À l’occasion de l’Eid-ul-Adha, alors que de nombreuses familles mauriciennes célèbrent la fête dans le partage et la prière, d’autres vivent cette journée dans un rythme effréné.
C’est le cas de Hussein Khodabux, 45 ans, habitant de Plaine-Verte et boucher de Qurbani de troisième génération, pour qui l’Eid ressemble davantage à un marathon qu’à un jour de repos. Depuis son enfance, Hussein baigne dans ce métier transmis de père en fils. Très jeune, il accompagnait déjà son père au Marché central avant de reprendre le flambeau à l’âge de 15 ans. Aujourd’hui encore, il perpétue ce savoir-faire familial avec fierté et dévouement.
Pour lui, la journée commence juste après la prière de l’Eid. Dès les premières heures du matin, les appels se multiplient et les demandes affluent. Avec son équipe, il enchaîne les déplacements de maison en maison, parfois sur des sites où plusieurs familles se regroupent pour effectuer leur qurbani. Pendant trois jours, le rythme reste intense afin de répondre à la forte demande.
Une responsabilité
Mais au-delà de la fatigue physique, Hussein insiste sur la responsabilité que représente ce travail.

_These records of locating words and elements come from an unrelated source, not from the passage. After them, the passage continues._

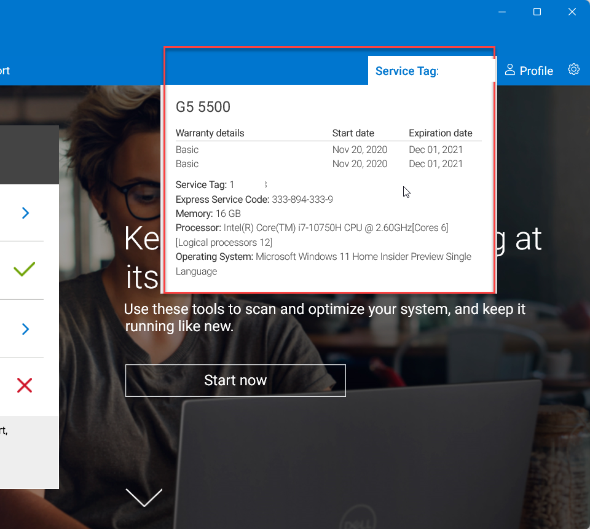Click the Expiration date column header
The image size is (590, 529).
(x=441, y=133)
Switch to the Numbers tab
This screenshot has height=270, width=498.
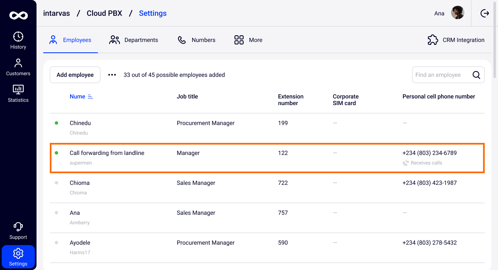(x=197, y=40)
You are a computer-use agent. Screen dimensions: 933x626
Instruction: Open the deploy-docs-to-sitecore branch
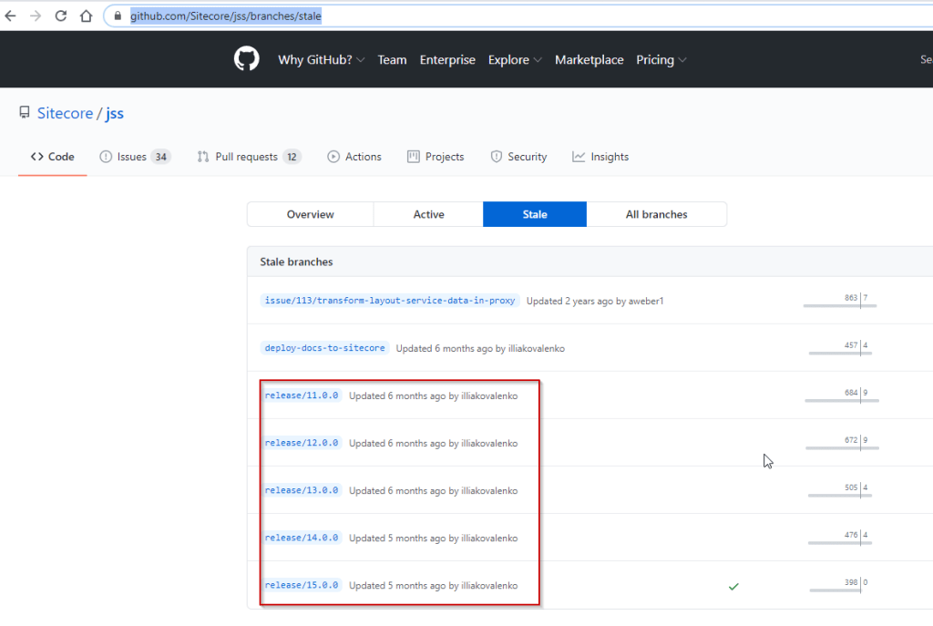click(x=325, y=348)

Selon lui, être boucher de Qurbani ne consiste pas simplement à manier un couteau. Il faut de l’expérience, de la maîtrise et du sang-froid pour accomplir le sacrifice correctement et en toute sécurité. « Sa, li ene gran responsabilite. Bizin passe kouto vit ek fer li bien. Kan mal fer zaba, bef lever ek li kapav vinn enn danze si ou pa koner ki ou pe fer », dit-il.
Il se dit également préoccupé par la présence de personnes non qualifiées qui s’improvisent bouchers durant cette période. Pour Hussein, cela représente un danger, autant sur le plan sécuritaire que religieux, car le sacrifice doit respecter des règles précises.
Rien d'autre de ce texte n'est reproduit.